Dans leurs dernières conclusions déposées le 4 janvier 2023 auxquelles il convient de se reporter pour un exposé détaillé de leurs prétentions et moyens, M. [J] [B] et Mme [E] [B] demandent à la cour, au visa des articles 145, 559, 834 et 835 du code de procédure civile, 544 du code civil, L. 271-4 et R. 134-7 du code de la construction et de l’habitation, L. 45-9 et L. 48 du code des postes et des communications de :
— confirmer l’ordonnance de référée rendue le 21 octobre 2022 par le tribunal judiciaire de Pontoise en toutes ses dispositions ;
et statuant à nouveau :
— rejeter l’ensemble des demandes formulées par M. [D] et Mme [C] ;
— condamner solidairement M. [L] [D] et Mme [O] [C] à verser à M. [B] et Mme [B] la somme de 5 000 euros chacun au titre de leur préjudice moral résultant de la procédure abusive ;
— condamner solidairement M. [L] [D] et Mme [O] [C] à verser à M. [B] et Mme [B] la somme de 10 000 euros au titre de l’article 700 du code de procédure civile ;
— condamner solidairement M. [L] [D] et Mme [O] [C] aux entiers dépens d’instance'.
L’ordonnance de clôture a été rendue le 21 mars 2023.
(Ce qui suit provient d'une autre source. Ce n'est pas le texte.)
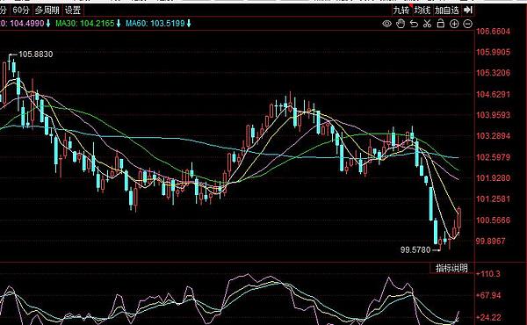Viewport: 527px width, 325px height.
Task: Switch to the 60分 period tab
Action: [21, 11]
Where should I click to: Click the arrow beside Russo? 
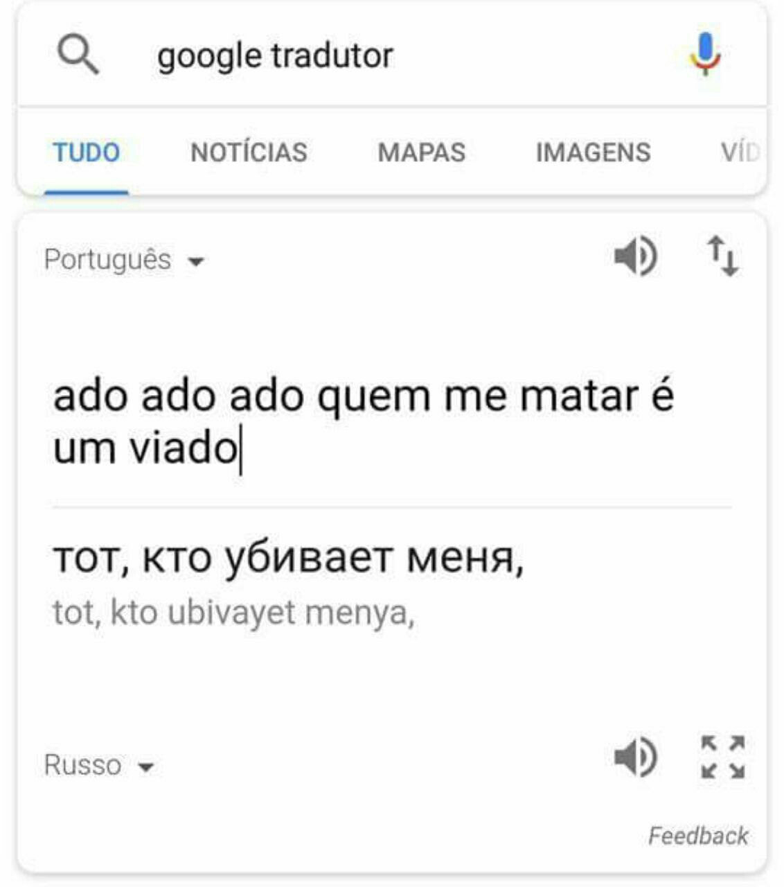145,768
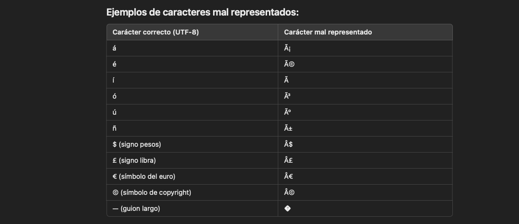
Task: Click the '© (símbolo de copyright)' cell
Action: [x=192, y=192]
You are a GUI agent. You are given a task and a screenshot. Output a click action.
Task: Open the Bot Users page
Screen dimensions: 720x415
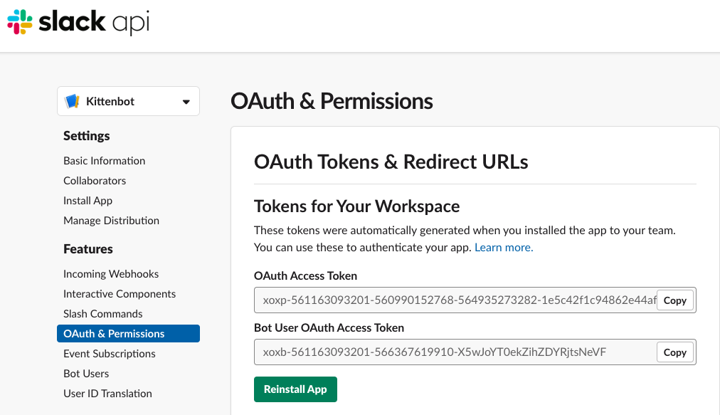[86, 374]
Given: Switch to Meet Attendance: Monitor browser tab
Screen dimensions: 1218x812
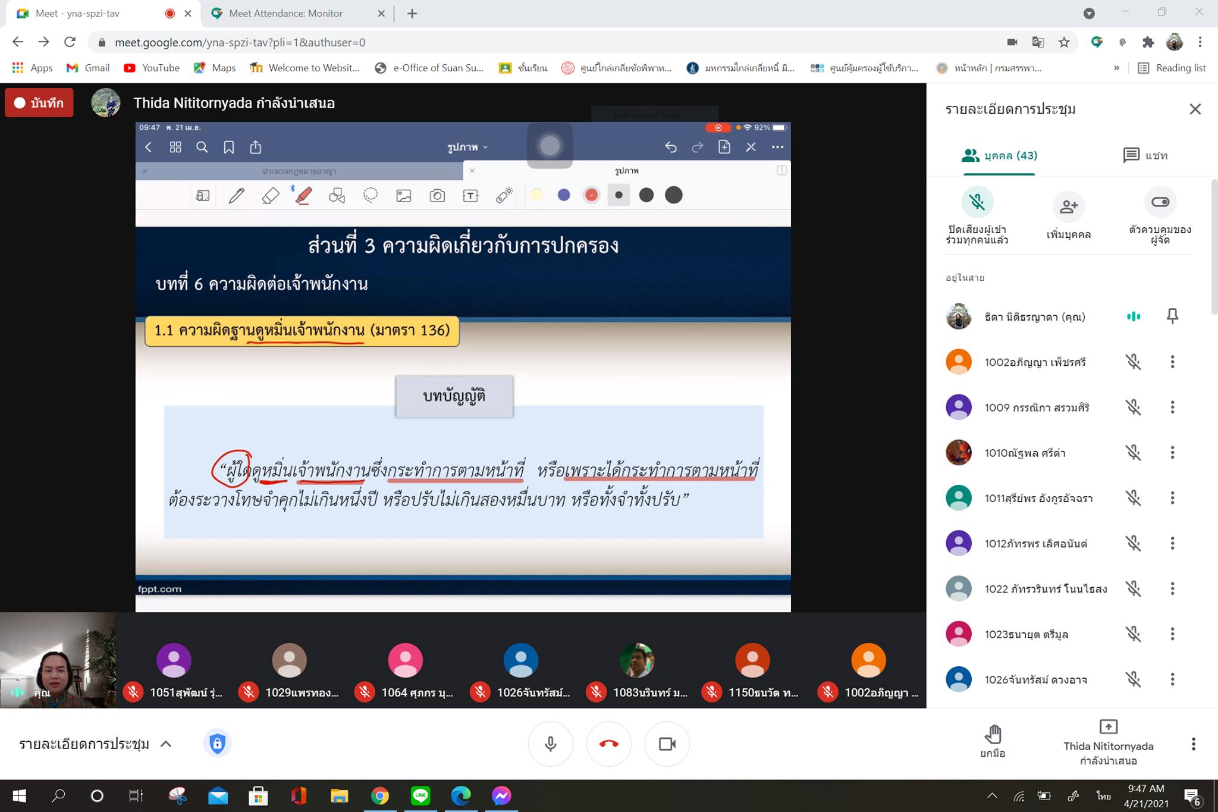Looking at the screenshot, I should 285,13.
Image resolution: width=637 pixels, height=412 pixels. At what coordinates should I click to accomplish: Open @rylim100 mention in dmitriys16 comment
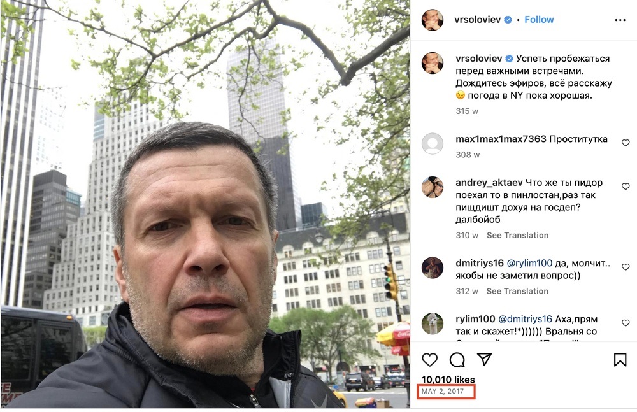(530, 263)
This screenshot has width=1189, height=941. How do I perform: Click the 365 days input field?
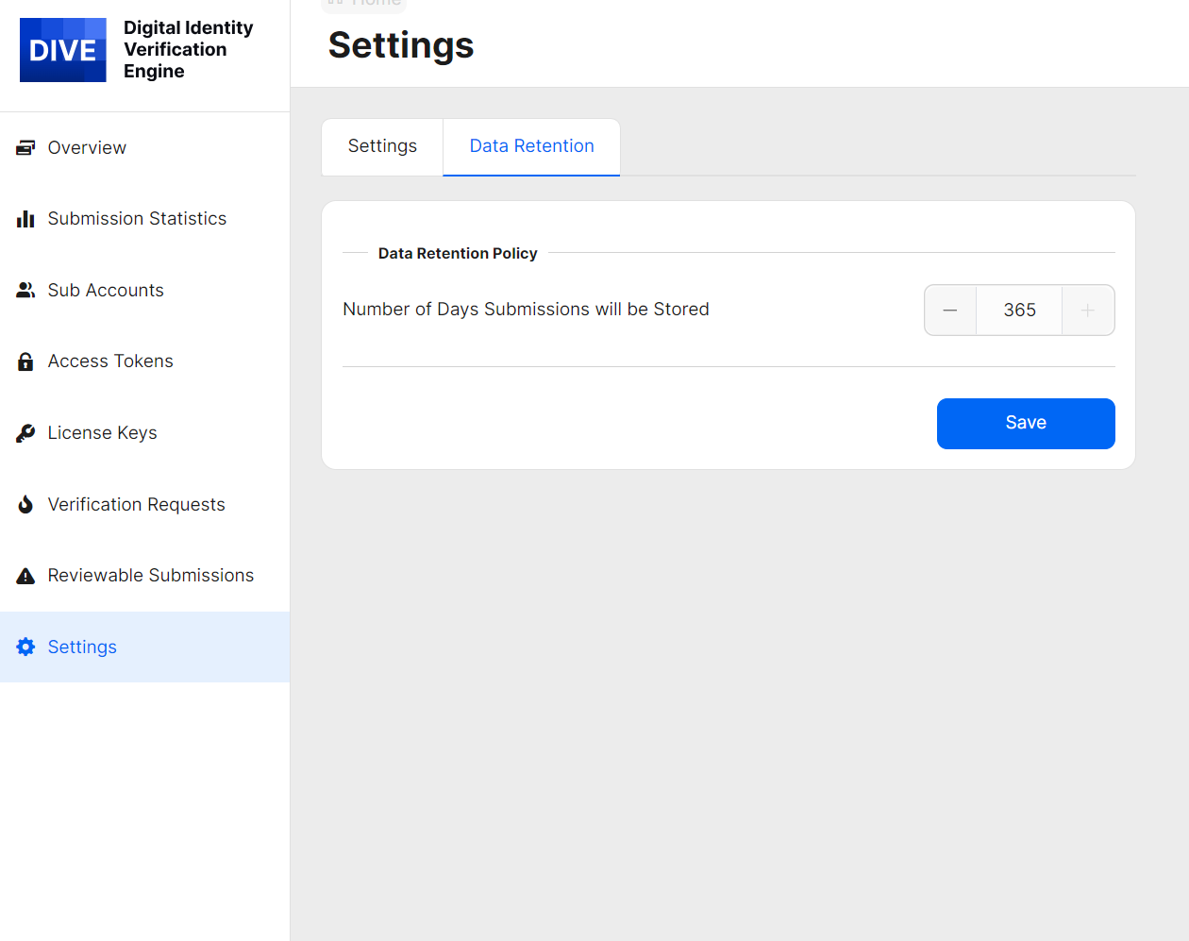1019,311
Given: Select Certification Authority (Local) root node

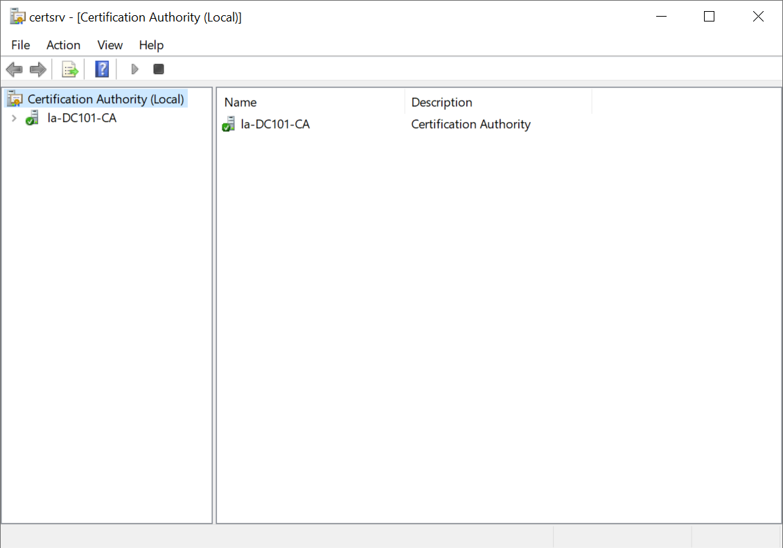Looking at the screenshot, I should click(105, 99).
Par message RPVA en date du 25 avril 2023, il a été demandé aux parties de faire parvenir à la cour, sous la forme d’une note en délibéré, leurs observations sur la compétence du juge des référés du tribunal judiciaire pour ordonner un bornage au regard des dispositions de l’article L. 212-8 du code de l’organisation judiciaire prévoyant que les demandes relatives au bornage sont de la compétence de la chambre de proximité.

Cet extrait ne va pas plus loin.